# 9mm Self Defense Ammuition



## Silverbullit (May 18, 2014)

In my search for the most effective 9mm defensive ammo using the FBI & IWBA (International Wound Ballistic Association) guidelines with 10% organic bare gelatin & 4 layers of 16oz per sq yd denim. I take into account the “bounce-back” theory by using the Schwartz “Quantitative Ammunition Selection” mathematical formula to correct actual penetration depth. I was also looking for a velocity of 900 — 1100 FPS with a penetration of no less than 12” and no more than 18” and full expansion.
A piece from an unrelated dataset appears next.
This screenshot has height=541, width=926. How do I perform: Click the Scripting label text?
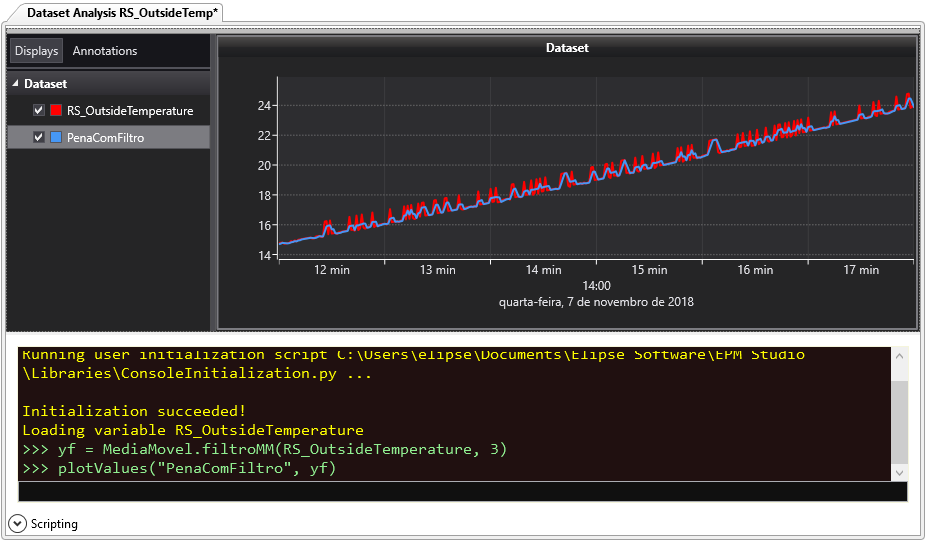54,524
I would never, ever use a FMJ/TMJ, especially 147gr, for self defense due to the inevitable over-penetration resulting in possible collateral damage.
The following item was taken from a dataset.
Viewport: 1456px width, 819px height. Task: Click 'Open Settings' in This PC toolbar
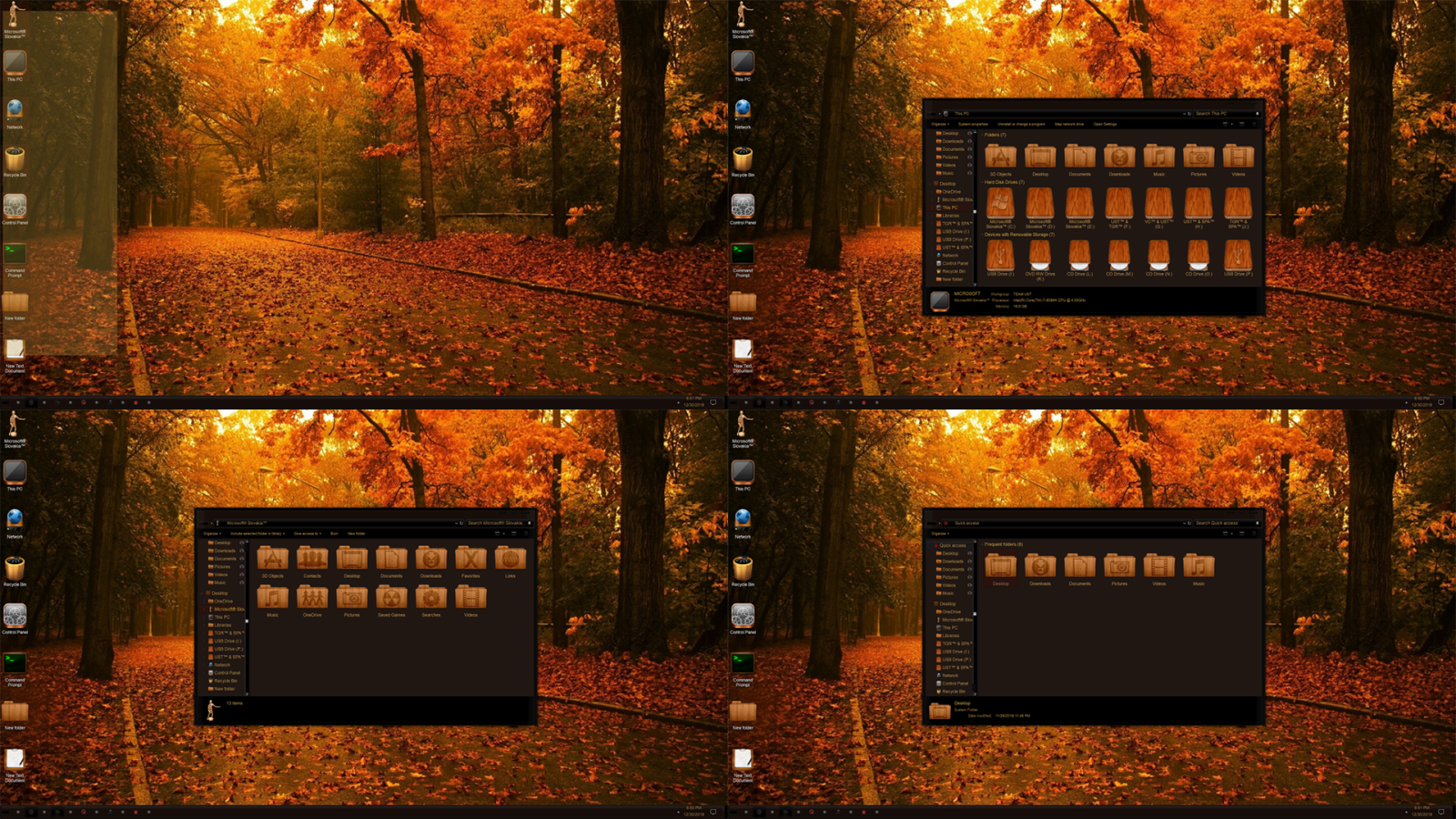(1105, 125)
The 9mm ammo selection for me in relevance to grains is as follows:

1. 90gr = Very Light
2. 95gr = Light
3. 115gr = Medium Light
4. 124gr = Medium Heavy
5. 147gr = Heavy

My top 3 popular defensive ammo is as follows in order:

1. Federal HST (not Hyda Shok) 124gr JHP
2. CorBon DPX 124gr JHP
3. Hornaday Custom XTP 124gr JHP

Honorable Mention:

1. Precision One 124gr JHP
2. Fiocchi Extrema 124gr JHP


----------



## SouthernBoy (Jun 27, 2007)

You left off a load that has a great track record... was this deliberate? I speak of the Speer Gold Dot 124gr +P JHP. Also in the standard pressure and also available in 147gr. The Gold Dot bullet has proven itself many times to get the job done.*


* I also like the Federal HST 124gr +P. The HST in 9mm and .40S&W in its different offerins is a superior round for those new to all of this and confused by the many offerings.


----------



## muckaleewarrior (Aug 10, 2014)

147 grain HSTs or Gold Dots here! When not available I get Golden Sabers and Hydra Shoks in the same weight unless we are in a shortage like two years ago.


----------



## Silverbullit (May 18, 2014)

SouthernBoy said:


> You left off a load that has a great track record... was this deliberate? I speak of the Speer Gold Dot 124gr +P JHP. Also in the standard pressure and also available in 147gr. The Gold Dot bullet has proven itself many times to get the job done.*
> 
> * I also like the Federal HST 124gr +P. The HST in 9mm and .40S&W in its different offerins is a superior round for those new to all of this and confused by the many offerings.


No, it wasn't deliberate. The Speer GD is indeed a superior round. As a matter of fact I probably would slip it into the 4th position.


----------



## BigHead (Jul 5, 2015)

I just generalize, and I don't over extend myself anymore, my mind is used up or sumthin'.
I know that Gold Dot, HydraShok & CorBon kick butt, because I have fired them into wet newspaper and such. 
Remington makes some good ammo too, in +P.


----------



## shaolin (Dec 31, 2012)

Ranger T, HST, and Golddot 124+p


----------



## Spike12 (Dec 10, 2008)

I admire your work and all test data is valuable but not a decisive choice maker. I think the choice of SD ammo involves much more than that...

Personally I think there are so many variables when TSHF that other than buying one of the top five self defense bullets, that's the least of your worries.

I promote:

1) Bullet placement. A .22 will work if you can get 100% bullet placement. Some magic bullet isn't going to make for my inability to hit a bull's ass. As proof I offer the story of LEOs firing 40 rounds and nobody got hurt.
2) Total reliability of that ammo IN *YOUR* GUN. If I can't stake my life my gun/bullet reliability, what's the point of how far it goes through some Swartz test?

I've had two brand name 1911's that just would not run with a particular brand name JHP ammo. Couldn't even make it though a full mag and I'm NOT talking about reloads. My personal CCWs over the years have had to proved them selves with at least 200 rounds of a chosen ammo before I carry. Expensive? Yup. So what?


----------